Exponential discounting in security games of timing

• Published in: Journal of cybersecurity (Oxford) Vol. 7; no. 1
• Main Authors: Merlevede, Jonathan, Johnson, Benjamin, Grossklags, Jens, Holvoet, Tom
• Format: Journal Article
• Language: English
• Published: Oxford Oxford University Press 01.01.2021
• Subjects: Game theory; Players; Security; Security management; APT; games of timing; game theory; discounting
• ISSN: 2057-2085; 2057-2093
• DOI: 10.1093/cybsec/tyaa008

Abstract Strategic game models of defense against stealthy, targeted attacks that cannot be prevented but only mitigated are the subject of a significant body of recent research, often in the context of advanced persistent threats (APTs). In these game models, the timing of attack and defense moves plays a central role.

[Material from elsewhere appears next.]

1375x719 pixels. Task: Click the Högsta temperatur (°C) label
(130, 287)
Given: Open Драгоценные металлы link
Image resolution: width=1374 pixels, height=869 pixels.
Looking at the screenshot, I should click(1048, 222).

A common assumption, in this literature, is that players are indifferent between costs and gains now and those in the distant future, which conflicts with the widely accepted treatment of intertemporal choice across economic contexts. This article investigates the significance of this assumption by studying changes in optimal player behavior when introducing time discounting. Specifically, we adapt a popular model in the games of timing literature, the FlipIt model, by allowing for exponential discounting of gains and costs over time. We investigate changes of best responses and the location of Nash equilibria through analysis of two well-known classes of player strategies: those where the time between players’ moves is constant, and a second class where the time between players’ moves is stochastic and exponentially distributed. By introducing time discounting in the framework of games of timing, we increase its level of realism as well as applicability to organizational security management, which is in dire need of sound theoretic work to respond to sophisticated, stealthy attack vectors.